The International Federation of Accountants (IFAC) has offered some support and some objections to the European Commission’s proposed legislation announced on November 30 (see sbr 12/11). IFAC maintains that a number of the proposals in the legislation were not widely supported by the responses received to the EC’s “Green Paper on Audit Policy: Lessons from the Crisis,” released in December 2010.

IFAC, which is comprised of 167 member and associate accountancy bodies in 127 countries, disagreed with the EC’s November 2011 proposed legislation in the areas of: mandatory firm rotation after a fixed period, prohibition of audit firms providing non-audit services, restricting the role of audit oversight by professional accountancy organizations, and requiring firms of a certain size to provide only audit services.

It did agree with the EC’s proposed legislation as to: the need to review and enhance the auditor’s report, compliance with International Standards on Audit, strengthening of audit committees, enhancing the dialogue between auditors and regulators, having greater transparency in auditor selection, and enabling greater cross-border mobility for auditors.
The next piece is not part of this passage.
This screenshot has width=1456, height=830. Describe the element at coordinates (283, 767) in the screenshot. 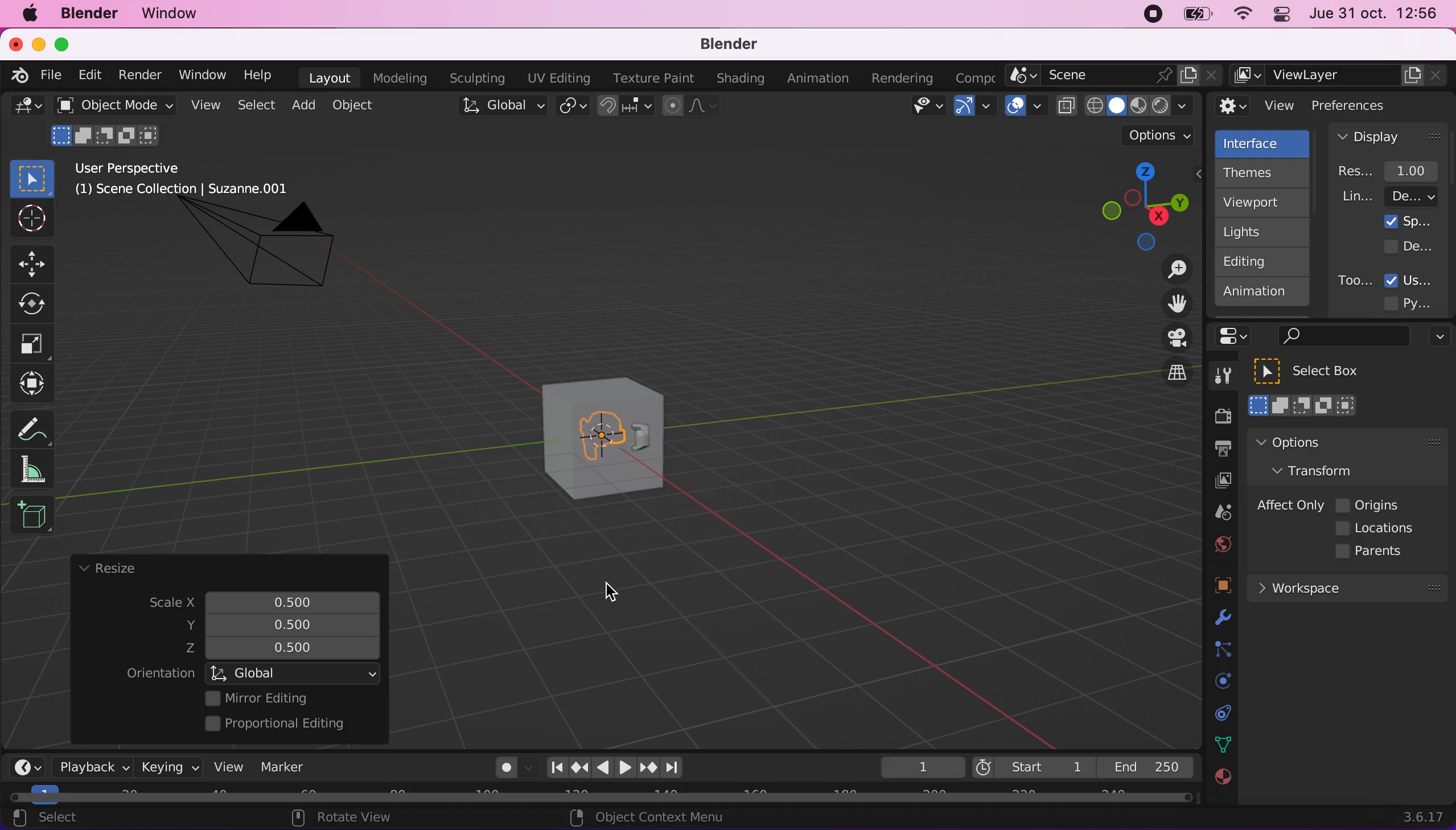

I see `marker` at that location.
Its press release states: “IFAC is concerned that the proposals will provide significant problems for global public interest entities that require global audit services. IFAC does not believe that requiring firms of a certain size to provide only audit services will enhance global quality and service capability of the profession. It therefore urges that the Parliament consider the implications legislative changes will have for non-European Union states and the global market for audits of multinational companies.”